_Directions:_
Return each record word for word and omit the pictures.

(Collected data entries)
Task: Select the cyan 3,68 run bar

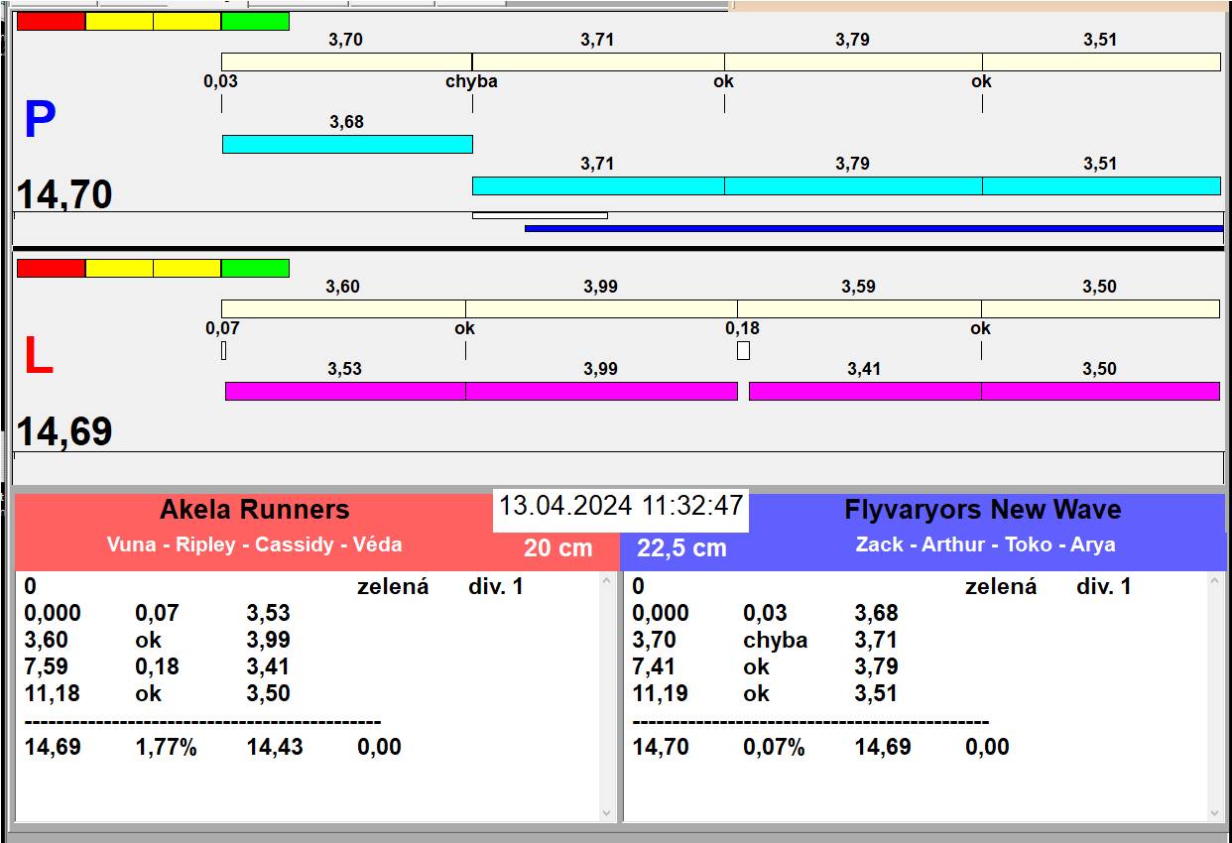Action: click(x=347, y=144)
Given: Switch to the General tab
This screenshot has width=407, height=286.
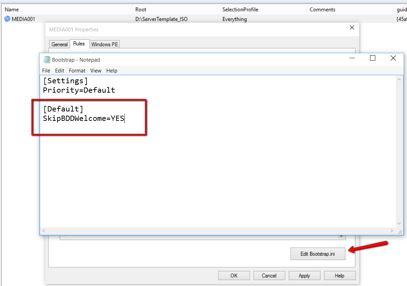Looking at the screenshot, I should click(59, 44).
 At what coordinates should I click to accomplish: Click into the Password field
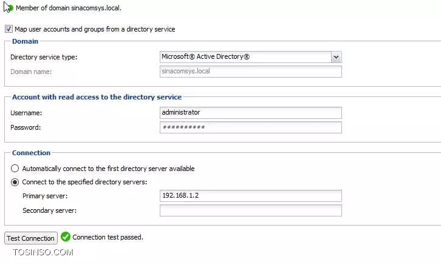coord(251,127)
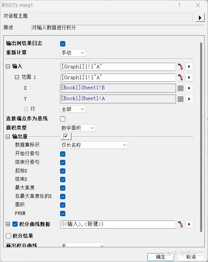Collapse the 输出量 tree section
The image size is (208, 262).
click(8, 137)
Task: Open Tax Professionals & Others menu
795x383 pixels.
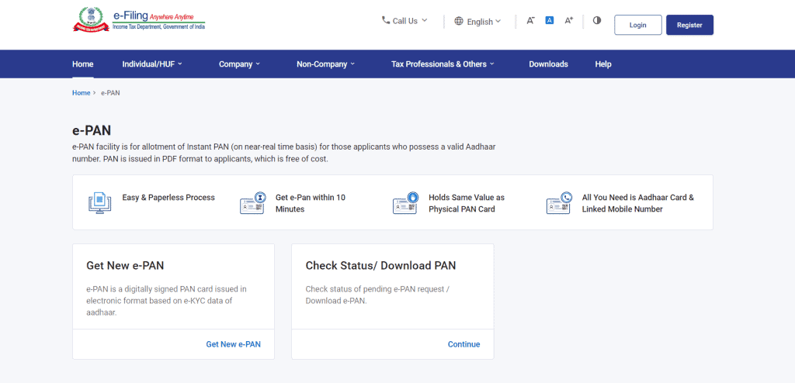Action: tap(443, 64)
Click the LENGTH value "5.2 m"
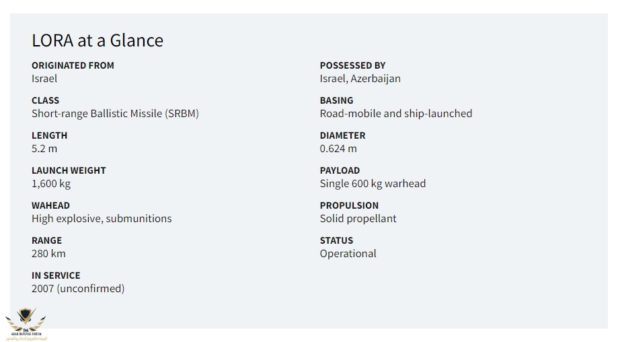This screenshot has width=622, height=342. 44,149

_Exercise solution:_
Task: Select the cyan 3,68 run bar

Action: click(x=347, y=144)
Given: Switch to the General tab
This screenshot has width=407, height=286.
Looking at the screenshot, I should click(59, 44).
 At what coordinates should I click to accomplish: Click into the Password field
coord(251,127)
Collapse the 输出量 tree section
The image size is (208, 262).
click(8, 137)
Task: Open Tax Professionals & Others menu
795x383 pixels.
Action: tap(443, 64)
Click the LENGTH value "5.2 m"
This screenshot has width=622, height=342. 44,149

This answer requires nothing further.